George McCowan, 1972
Starring: Ray Milland, Sam Elliott, Joan Van Ark, Adam Roarke

Why is this movie called Frogs? Sure, there might be some frogs present - actually I believe they are toads - but there are also a wide variety of reptiles, amphibians, insects and arachnids. Most of these animals - snakes, turtles, geckos, tarantulas, frogs - are not remotely deadly. I can’t think of a way in which frogs or geckos could kill a person and this movie isn’t very good at thinking up ways for that to happen either. Tarantulas could potentially kill you if you’re allergic to their venom (as with bees), but the majority of “killer” animals in this film have no hope of ever actually killing a person. As a result, the death scenes are absurd and laughable. Many of them have to be seen to be believed. Did I mention that the titular frogs croak a lot, but never actually attack anyone?
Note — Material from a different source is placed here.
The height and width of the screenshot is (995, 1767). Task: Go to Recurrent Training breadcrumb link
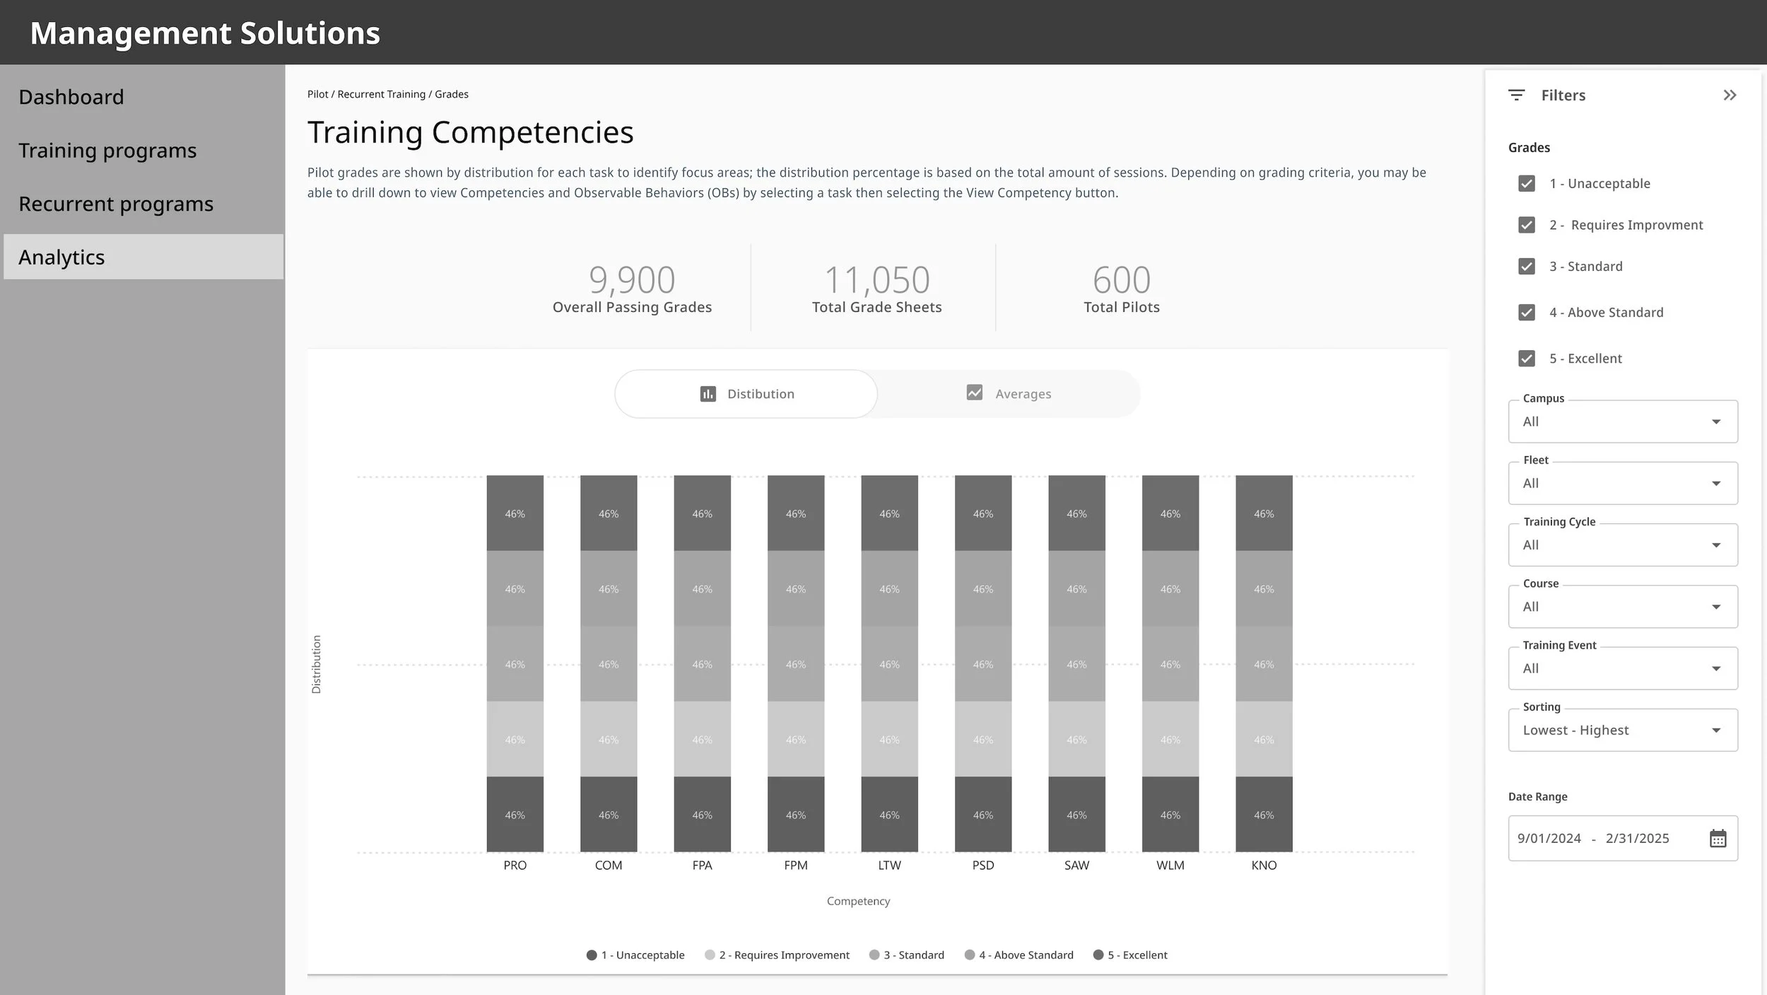382,94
The Crockett family is beset by a variety of animals and insects (I forgot to mention the butterflies earlier) at their Florida island home after they treat nature like total garbage. A nature photographer accidentally gets involved and implores them to treat the environment better, but his pleas fall of deaf - some might say dead - ears. Between the pollution and pesticide sprays, the animals of the island have had enough and decide to take back what is theirs. 

This is another movie where someone treats the environment poorly and all hell rains down upon them. Unlike most other films in this genre, which attempt a sort of thin scientific explanation, Frogs doesn’t even bother to give a reason. Most of the animals used are real (some of the scenes seem to be bolstered with stock footage), not props, which brings a little more credibility to the film, but it also makes it a little more dull. The swamp can be a scary place, but not in Frogs. The animals are overly intelligent and seem to have some sort of inter-species telepathy that allows them to gang up on the humans. Most of the deaths involve the animals getting together and scaring the humans into accidentally killing themselves. If I had to listen to incessant croaking like that all the time, I would probably accidentally kill myself too. 

There’s a relatively high body count with a bit of gore. Frogs is surprisingly well-cast, with Ray Milland making a particularly welcome presence. It’s adequately acted, well directed overall, and the swamp-based set is nice to look at. Unfortunately there are many slow, dialogue heavy scenes. The movie has no major climax, but I disliked most of the characters enough that I was happy to spend 90 minutes watching them die and then have everyone wander off into the sunset. Frogs is flawed, but amusing and is the sort of film to watch in a room full of horror fans. Preferably intoxicated. It’s funny and lighthearted and while it attempts to take itself seriously, there is no way any audience could have done the same. If you like a lot of cheese with your movies, then Frogs is definitely for you. Check out the DVD from MGM.